→ **TASKS FOR THIS EXERCISE**
[1] Translate this sentence from the text on ad viewability into Spanish: "So in this case, saying everything that is not viewable is wasted is incorrect."
[2] In the text on ad viewability, condense the paragraph beginning "We need to recognise that viewability" into a few short sentences that keep its main points.

For example, one advertiser who attended one of our events last year said (under Chatham House Rule) that they are happy to buy plenty of standard inventory with poor viewability scores for direct response campaigns, because the media is so cheap that it’s considered ‘effective enough’ to deliver for them.
So in this case, saying everything that is not viewable is wasted is incorrect. It’s akin to saying that shower water that misses you is wasted water, and ignores the level of investment in the shower head, and the fact that the shower did its job – you came out clean.
By solely focusing on, or optimising towards, viewability, we might be damaging our campaigns’ chances of real success. By which I mean success against their actual objectives, which I dare say lie more in the realms of increasing awareness and purchase intent (or in our friend’s case, economical traffic), as opposed to being the most viewable campaign ever.
We need to recognise that viewability is only a gatekeeper, which demonstrates an ad had a chance to be seen. An old school TV metric – OTS! – which doesn’t give an advertiser any insight whatsoever on whether that ad then went on to make an impact. I’ve said it before and I’ll say it again: viewability is a measure of efficiency, an entry point to the brand-consumer interaction, not in itself an indicator of campaign effectiveness or consumer engagement.

→ **PROVIDED DATA**
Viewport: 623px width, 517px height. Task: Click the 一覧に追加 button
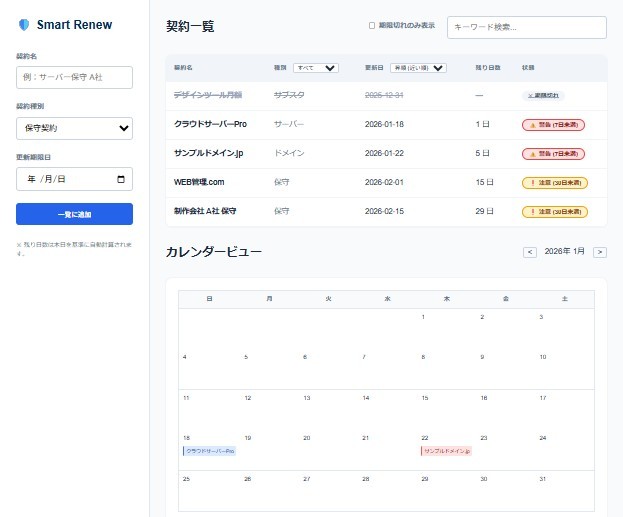click(74, 214)
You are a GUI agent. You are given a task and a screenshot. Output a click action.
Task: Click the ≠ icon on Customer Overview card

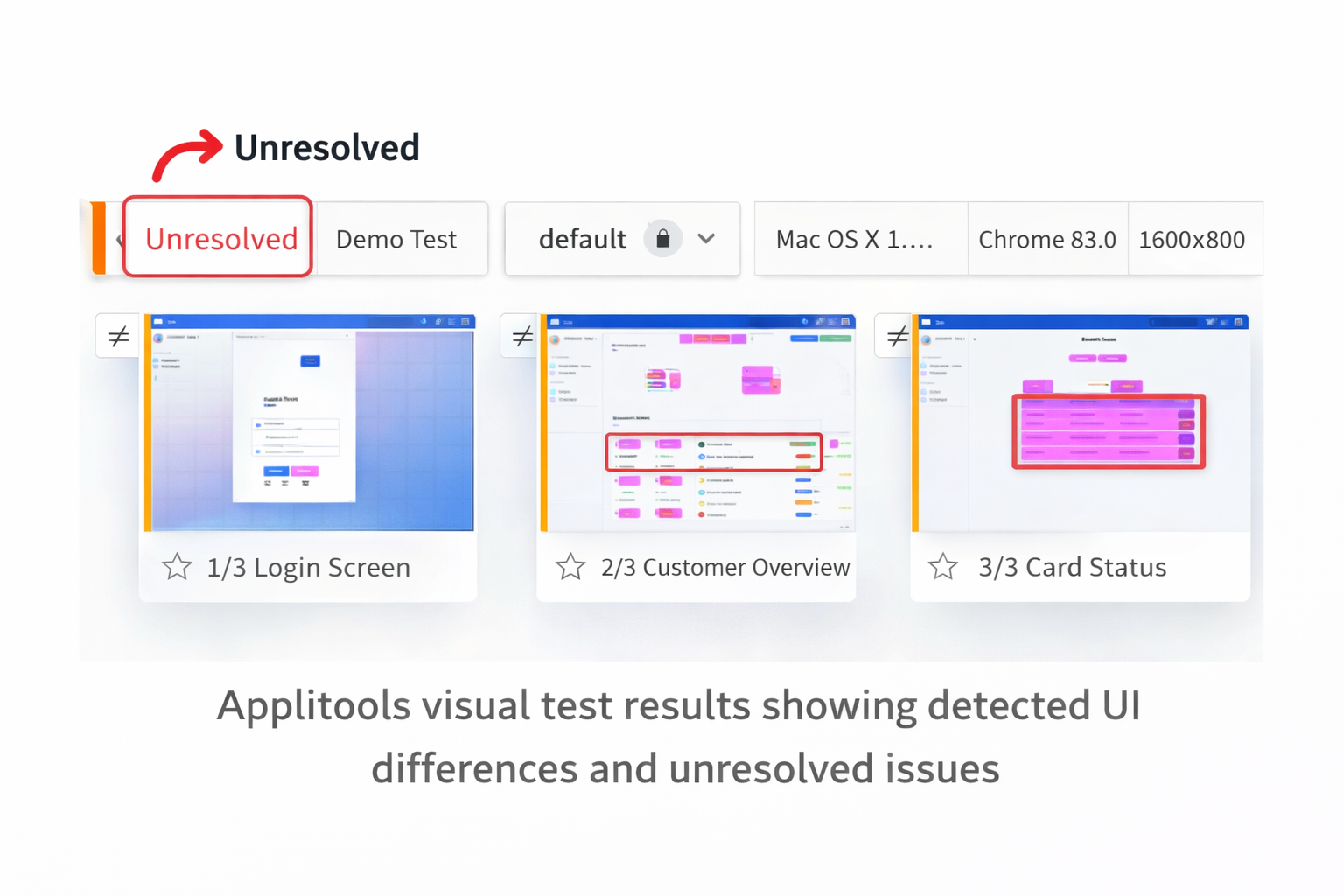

→ **FULL SOLUTIONS**
[1] Así que, en este caso, decir que todo lo que no es visible se desperdicia es incorrecto.

[2] Viewability is only a gatekeeper that shows an ad had a chance to be seen, much like the old TV metric OTS. It tells an advertiser nothing about whether the ad made an impact. It measures efficiency and marks the entry point to the brand-consumer interaction. It does not indicate campaign effectiveness or consumer engagement.